THE MINDING OF PLANET EARTH – BY CARDINAL CAHAL B DALY

23 Aug 2004

 

THE MINDING OF PLANET EARTH BY CARDINAL CAHAL B DALY

“Christianity made a vital contribution to the birth of modem science” Cardinal

Daly

On Monday August 23rd 2004 Cardinal Cahal Daly launches his latest book The Minding of Planet Earth. According to Cardinal Daly, “The relationship between religion and science is a question which has interested me for many years. I have long marvelled at the mysterious relationship between the human mind and the physical universe.”

 

Cardinal Daly continued, “How does it come about that mathematical calculations performed by human minds can express and correlate physical phenomena in the non-human world and can even predict occurrences in the world of matter? Humans appeared in the universe very late in evolutionary terms; the universe existed for millions of years without any human presence; and yet it is mysteriously attuned to human minds when these at last appear on the earth. How can this be explained? Science itself teaches us to look for common causes when we discover linked events.

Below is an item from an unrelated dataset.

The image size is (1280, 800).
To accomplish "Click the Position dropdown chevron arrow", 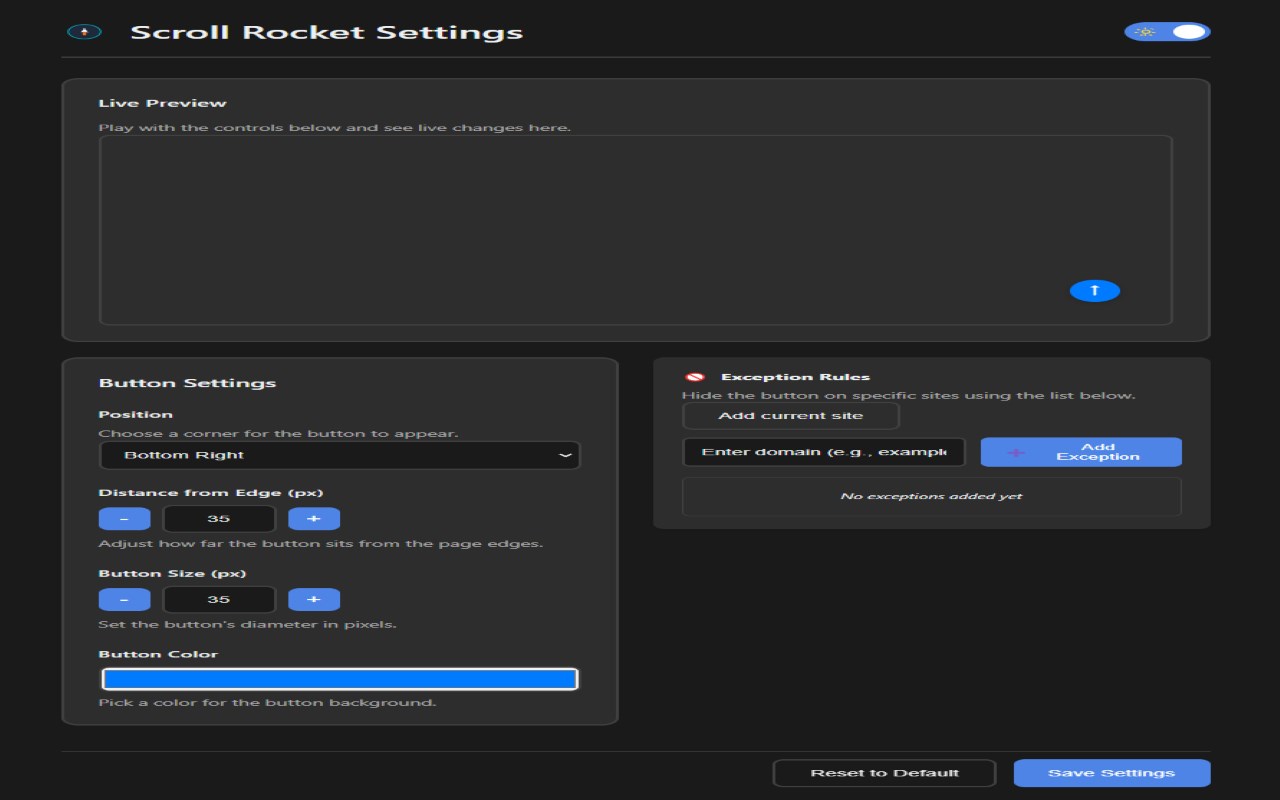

The only ultimate satisfying answer to these questions is that God, the Creator, implanted in the human mind a finite participation in his infinite Mind, and implanted in the universe a pattern of rational order which makes it intelligible to the human mind.

 

“Contemporary culture has inherited a centuries-old mind-set, to the effect that religion, and specifically Christianity, is inherently hostile to science. My book questions this mind-set. It contends, that, on the contrary, Christianity made a vital contribution to the birth of modem science. It deals with the condemnation of Galileo, the classical example so often adduced in support of the claim that Christianity and science are incompatible; and indeed that the advance of science necessarily entails the retreat and the eventual disappearance of religion; and it gives reasons for refusing this claim.”

 

Cardinal Daly continued, “Related to this is the thesis that Christianity, in its concern with the ‘other world’, neglects this world; that it is so fixated on the ‘next life’ that it is indifferent to the concerns of life on earth; that it gives value only to the soul, despising and hating the body. I give reasons for rejecting these ideas as a distortion of Christianity.

 

“My last and largest chapter challenges the suggestion that Christianity, and specifically the Bible, have given human beings absolute dominion over the planet, with a mandate to ‘subdue’ it, using and exploiting its resources as they please, without moral restraint and without thought of the effect on the planet’s other living creatures, animal, vegetable or mineral. The book argues that the accordance with the divine plan for creation and subject to the moral law of justice and respect for the rights of others, and particularly for the poor people and nations who share the planet with those who are not poor. Men and women are stewards, not masters, of the universe, They are given a duty of care for the planet, not a plunderer’s licence. Stewardship implies justice within and between nations, and especially between rich and poor nations, and between rich and poor citizens

within the same nation. This stewardship can fittingly be summarised, in the words of a document from the World Council of Churches, as Justice, Peace and the Integrity of Creation; or, as Pope John Paul put it in his World Day of Peace Message for 1990: “Peace with God, Peace with all Creation.

 

Cardinal Daly concluded, “My book sounds a note of urgency. Effective action must be taken, and must be taken soon; action must be taken nationally and internationally, and it must be taken by all of us at local or domestic level, if environmental catastrophe and international and inter-racial conflict at world level are to be averted. Much of what has been done up to now is mere tokenism, given the scale of looming crisis. There must be changes of life and lifestyle, and these do not come without cost. Life in accordance with the gospel of Jesus Christ is relevant to the survival of life on this planet, as much as it is relevant to the salvation of souls. Christian conversion and ecological ‘conversion’ converge. “

 

ENDS

 

Further information:

Martin Long Director of Communications (086 172 7678)

 

 

Notes to Editors

 

This book is published by Veritas Publications with a Belfast launch in Canada Rooms, Queen’s University on Monday 23 August and a Dublin launch at Veritas House On Tuesday 24 August. Each launch is to be addressed by Professor Patrick Masterson, formerly President of University College, Dublin and formerly President of the European University, Florence.

 

Cardinal Cahal Daly, a native of Loughguile, Co Antrim, Diocese of Down and Connor, was born in October 1917. He was educated at St Patrick’s National School, Loughguile, St Malachy’s College, Belfast and Queen’s University, Belfast. He was ordained Priest in June 1941. He studied philosophy and theology in St Patrick’s College, Maynooth where he received a Doctorate in Divinity in 1944. On the 6th of November 1990 he was appointed Archbishop of Amagh and, Primate of All Ireland in Succession to Cardinal Tomás 0 Fiaich and was later created a Cardinal on the 28th of June 1991. Cardinal Daly retired as Archbishop of Armagh on the, lst October 1996.